Let he who is without crack-induced nudes cast the first stone
What does President Biden know about the release of private photos?
President Joe Biden often likes to tout his involvement in passing the Violence Against Women Act. So, naturally, the president was on hand to speak about the issue this week at an event marking the bill’s reauthorization.
With his trademark eloquence, Biden emphasized how the reauthorization took aim at revenge porn, which he described as “a new civil rights cause of action for those whose intimate images were shared on a public screen.”

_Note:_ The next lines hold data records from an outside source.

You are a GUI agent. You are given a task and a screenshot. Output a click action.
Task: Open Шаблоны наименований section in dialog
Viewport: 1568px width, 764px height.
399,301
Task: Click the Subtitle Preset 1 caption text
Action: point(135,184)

“I bet everybody knows somebody,” the president explained, “that in an intimate relationship, what happened was the guy takes a revealing picture of his naked friend, or whatever, in a compromising position and then blackmails.”
True enough, Mr. Biden. Who among us, to pick a random hypothetical from the aether, has not had to face the scandalous repercussions of intimate, illicit photos surfacing after we left a laptop uncollected at a computer repair shop in the sleepy state of Delaware?
Cockburn shudders at the thought that such pictures, which could include anything from indelicate images of his sexual conquests and large appendage to his casual, right-before-bedtime crack pipe, might not only be seen publicly but also could carry potential consequences. And not just for him, mind you: that’s the thing people always lose sight of in matters involving revenge porn — when such photos come to light, it affects not just you but also your loved ones.
Why, Cockburn can only imagine how ashamed he would feel if, let’s call it what it is, filthy revenge porn in any way hurt the presidential aspirations of his former vice president father, or the lover-cum-sister-in-law of his deceased, war hero brother, or even the estranged stripper-mother of his drug-induced, Southern love child. To say nothing of the harm it would do to Cockburn’s own professional reputation among his Ukrainian financier buddies (who are going through a lot at the moment as it is). That the release of such photos should classify as a civil rights issue is putting it mildly!
Of course, as noted above, Cockburn is only imagining worst-case-scenario hypotheticals. There’s no way anything like this could happen to anyone in real life, especially someone as respected and admired as, say, the president’s son Hunter.
Indeed, according to one insider with intimate knowledge of Hunter Biden’s photo library, “Is it blackmail if you feel no shame about it?”